Aim of the exercise — The data must be written out once more, precisely as given.

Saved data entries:
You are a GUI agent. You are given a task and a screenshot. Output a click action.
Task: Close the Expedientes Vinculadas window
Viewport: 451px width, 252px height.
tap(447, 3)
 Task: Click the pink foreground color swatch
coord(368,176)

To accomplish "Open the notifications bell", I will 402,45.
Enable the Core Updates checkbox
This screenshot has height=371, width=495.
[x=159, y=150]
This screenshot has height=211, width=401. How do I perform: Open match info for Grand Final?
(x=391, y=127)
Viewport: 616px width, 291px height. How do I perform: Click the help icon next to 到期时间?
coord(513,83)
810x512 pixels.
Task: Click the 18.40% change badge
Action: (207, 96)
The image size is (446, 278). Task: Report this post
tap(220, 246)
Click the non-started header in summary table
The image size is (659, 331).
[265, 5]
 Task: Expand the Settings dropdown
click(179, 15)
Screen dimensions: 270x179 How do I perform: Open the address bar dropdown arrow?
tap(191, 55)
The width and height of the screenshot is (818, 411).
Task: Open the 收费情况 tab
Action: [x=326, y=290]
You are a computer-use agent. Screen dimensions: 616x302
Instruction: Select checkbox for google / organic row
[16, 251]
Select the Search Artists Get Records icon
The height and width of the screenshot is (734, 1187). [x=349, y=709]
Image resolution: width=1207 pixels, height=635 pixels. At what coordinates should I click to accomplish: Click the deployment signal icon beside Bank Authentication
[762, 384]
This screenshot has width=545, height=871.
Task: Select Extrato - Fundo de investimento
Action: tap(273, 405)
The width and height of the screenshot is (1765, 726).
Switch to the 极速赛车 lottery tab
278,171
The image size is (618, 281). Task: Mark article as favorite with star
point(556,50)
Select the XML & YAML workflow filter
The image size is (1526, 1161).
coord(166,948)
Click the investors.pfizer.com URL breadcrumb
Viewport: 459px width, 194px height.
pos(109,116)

Response to this task —
You are a GUI agent. You are given a task and a screenshot. Output a click action.
Task: Close the Expedientes Vinculadas window
Viewport: 451px width, 252px height.
tap(447, 3)
 Task: Click the pink foreground color swatch
coord(368,176)

To accomplish "Open the notifications bell", I will 402,45.
Enable the Core Updates checkbox
This screenshot has height=371, width=495.
[x=159, y=150]
This screenshot has height=211, width=401. How do I perform: Open match info for Grand Final?
(x=391, y=127)
Viewport: 616px width, 291px height. How do I perform: Click the help icon next to 到期时间?
coord(513,83)
810x512 pixels.
Task: Click the 18.40% change badge
Action: (207, 96)
The image size is (446, 278). Task: Report this post
tap(220, 246)
Click the non-started header in summary table
The image size is (659, 331).
[265, 5]
 Task: Expand the Settings dropdown
click(179, 15)
Screen dimensions: 270x179 How do I perform: Open the address bar dropdown arrow?
tap(191, 55)
The width and height of the screenshot is (818, 411).
Task: Open the 收费情况 tab
Action: [x=326, y=290]
You are a computer-use agent. Screen dimensions: 616x302
Instruction: Select checkbox for google / organic row
[16, 251]
Select the Search Artists Get Records icon
The height and width of the screenshot is (734, 1187). [x=349, y=709]
Image resolution: width=1207 pixels, height=635 pixels. At what coordinates should I click to accomplish: Click the deployment signal icon beside Bank Authentication
[762, 384]
This screenshot has width=545, height=871.
Task: Select Extrato - Fundo de investimento
Action: tap(273, 405)
The width and height of the screenshot is (1765, 726).
Switch to the 极速赛车 lottery tab
278,171
The image size is (618, 281). Task: Mark article as favorite with star
point(556,50)
Select the XML & YAML workflow filter
The image size is (1526, 1161).
coord(166,948)
Click the investors.pfizer.com URL breadcrumb
Viewport: 459px width, 194px height.
pos(109,116)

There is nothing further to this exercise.